Compared with nonpuerperal psychosis, the characteristics of women with postpartum psychosis likely increases the a priori likelihood of NMDA receptor autoantibodies because these patients are female, generally young, and have first-onset episodes of atypical psychiatric symptoms, including delirium-like symptoms. In addition, following delivery, there is a well-described period of rebound immune activation, which has been widely implicated in the onset or exacerbation of multiple autoimmune disorders (
37). For example, postpartum immune activation causes clinically significant increases in thyroid peroxidase antibody levels, with elevated rates of clinical thyroid dysfunction (
38). The postpartum period is also a well-established period of substantially elevated risk for both first-onset and relapse episodes of autoimmune CNS diseases, such as multiple sclerosis (
39). Accordingly, a similar mechanism could underlie anti-NMDA receptor autoantibody pathogenesis during the postpartum period.

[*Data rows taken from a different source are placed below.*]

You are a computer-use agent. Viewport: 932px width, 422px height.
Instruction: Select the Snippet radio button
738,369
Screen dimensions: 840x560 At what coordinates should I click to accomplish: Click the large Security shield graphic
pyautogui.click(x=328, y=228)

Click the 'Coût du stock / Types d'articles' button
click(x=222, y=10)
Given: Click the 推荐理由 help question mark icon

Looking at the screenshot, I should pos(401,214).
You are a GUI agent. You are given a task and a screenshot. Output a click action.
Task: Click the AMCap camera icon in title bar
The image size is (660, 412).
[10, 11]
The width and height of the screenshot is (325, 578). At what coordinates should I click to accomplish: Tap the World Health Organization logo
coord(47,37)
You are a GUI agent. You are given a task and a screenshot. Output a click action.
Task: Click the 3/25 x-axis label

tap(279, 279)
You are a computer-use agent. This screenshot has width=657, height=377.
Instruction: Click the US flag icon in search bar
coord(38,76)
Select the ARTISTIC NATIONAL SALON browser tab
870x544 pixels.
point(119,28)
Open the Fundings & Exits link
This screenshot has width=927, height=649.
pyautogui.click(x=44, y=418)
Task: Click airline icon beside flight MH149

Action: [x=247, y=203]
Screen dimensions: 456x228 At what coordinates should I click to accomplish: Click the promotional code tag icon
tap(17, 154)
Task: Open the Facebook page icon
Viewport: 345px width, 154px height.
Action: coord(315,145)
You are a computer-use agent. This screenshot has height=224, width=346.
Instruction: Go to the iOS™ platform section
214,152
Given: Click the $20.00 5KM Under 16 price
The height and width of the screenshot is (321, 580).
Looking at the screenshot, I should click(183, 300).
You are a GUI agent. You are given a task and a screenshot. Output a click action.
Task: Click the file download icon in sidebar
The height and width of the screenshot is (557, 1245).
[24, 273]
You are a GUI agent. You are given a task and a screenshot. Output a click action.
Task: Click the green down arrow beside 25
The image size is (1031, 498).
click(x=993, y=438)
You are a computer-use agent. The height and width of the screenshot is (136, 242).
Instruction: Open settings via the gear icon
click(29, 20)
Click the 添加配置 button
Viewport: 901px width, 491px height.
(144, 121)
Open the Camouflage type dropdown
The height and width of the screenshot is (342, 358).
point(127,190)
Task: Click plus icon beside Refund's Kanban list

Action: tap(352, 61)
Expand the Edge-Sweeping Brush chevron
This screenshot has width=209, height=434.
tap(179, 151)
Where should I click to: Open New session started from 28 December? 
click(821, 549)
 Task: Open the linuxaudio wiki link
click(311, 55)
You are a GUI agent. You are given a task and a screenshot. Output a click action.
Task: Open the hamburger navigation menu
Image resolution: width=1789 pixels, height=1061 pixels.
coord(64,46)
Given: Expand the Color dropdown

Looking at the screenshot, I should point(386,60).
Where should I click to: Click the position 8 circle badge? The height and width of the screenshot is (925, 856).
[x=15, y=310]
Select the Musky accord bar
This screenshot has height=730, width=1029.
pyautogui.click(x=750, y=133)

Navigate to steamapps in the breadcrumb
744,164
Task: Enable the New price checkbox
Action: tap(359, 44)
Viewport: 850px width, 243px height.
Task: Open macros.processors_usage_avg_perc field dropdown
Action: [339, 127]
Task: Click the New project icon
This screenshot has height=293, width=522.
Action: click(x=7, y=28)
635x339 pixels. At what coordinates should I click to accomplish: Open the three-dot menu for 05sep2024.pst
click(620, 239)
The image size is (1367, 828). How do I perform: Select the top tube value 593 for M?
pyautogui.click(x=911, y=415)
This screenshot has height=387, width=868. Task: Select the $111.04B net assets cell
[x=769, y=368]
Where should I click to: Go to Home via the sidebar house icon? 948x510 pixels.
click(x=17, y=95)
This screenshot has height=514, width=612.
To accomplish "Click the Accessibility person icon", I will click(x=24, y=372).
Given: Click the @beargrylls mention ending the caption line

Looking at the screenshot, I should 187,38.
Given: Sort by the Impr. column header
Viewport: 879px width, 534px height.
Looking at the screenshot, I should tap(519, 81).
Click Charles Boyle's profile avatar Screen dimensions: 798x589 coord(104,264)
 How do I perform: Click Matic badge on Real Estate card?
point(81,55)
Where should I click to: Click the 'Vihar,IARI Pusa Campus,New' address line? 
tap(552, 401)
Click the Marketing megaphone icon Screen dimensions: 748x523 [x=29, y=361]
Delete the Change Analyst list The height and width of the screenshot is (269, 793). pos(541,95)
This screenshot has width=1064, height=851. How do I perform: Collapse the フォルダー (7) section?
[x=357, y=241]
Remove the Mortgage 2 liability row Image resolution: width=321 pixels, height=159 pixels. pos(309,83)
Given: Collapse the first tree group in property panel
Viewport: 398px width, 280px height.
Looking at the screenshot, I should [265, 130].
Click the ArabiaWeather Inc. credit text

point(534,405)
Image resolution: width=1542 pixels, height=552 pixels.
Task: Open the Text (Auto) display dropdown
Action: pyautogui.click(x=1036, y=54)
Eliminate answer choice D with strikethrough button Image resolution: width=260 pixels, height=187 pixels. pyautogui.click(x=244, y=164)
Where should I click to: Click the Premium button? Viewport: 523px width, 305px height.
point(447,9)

Patients with anti-NMDA receptor encephalitis often present with memory deficits, disorientation, and/or decreased consciousness. Furthermore, affective psychotic symptoms are relatively common. Postpartum psychosis is remarkable for having both features: an acute delirium-like appearance and prominent affective symptoms. Additionally, in the present study, both women with postpartum psychosis and anti-NMDA receptor autoantibodies exhibited extrapyramidal symptoms with low-dose haloperidol, a clinical response that is not particularly common among patients with postpartum psychosis. Interestingly, in patients with anti-NMDA receptor encephalitis, classical antipsychotics such as haloperidol seem to result in a high incidence of extrapyramidal symptoms, as well as the exacerbation of mild motor symptoms evident prior to antipsychotic treatment. Accordingly, we acknowledge the possibility that subtle neurological signs may have been unrecognized during the acute phase of the illness. Taken together, the acute onset of severe atypical psychiatric symptoms in young female patients should raise the index of suspicion for anti-NMDA receptor encephalitis, particularly when patients demonstrate neurological symptoms, including extrapyramidal side effects of low-dose antipsychotic treatment (
40). Primary screening for anti-NMDA receptor encephalitis is most optimal when performed using CSF. The problem of false positives when using serum has been recently shown in several studies (
34,
41,
42), thereby emphasizing the importance of confirming serum cell-based assay results with an independent methodology (e.g., immunohistochemistry with brain sections and/or live cultured neurons) (
33,
42).
In conclusion, we recommend NMDA receptor autoantibody screening for all patients with the acute onset of a severe psychiatric illness comorbid with neurological symptoms, including seizures, decreased consciousness, dyskinesia, or overt motor symptoms. Furthermore, anti-NMDA receptor encephalitis should be considered within the differential diagnosis for any patient with first-onset psychosis or mania, especially if multiple risk factors are present. The present study suggests that anti-NMDA receptor autoantibody screening should be considered in particular for patients with postpartum psychosis.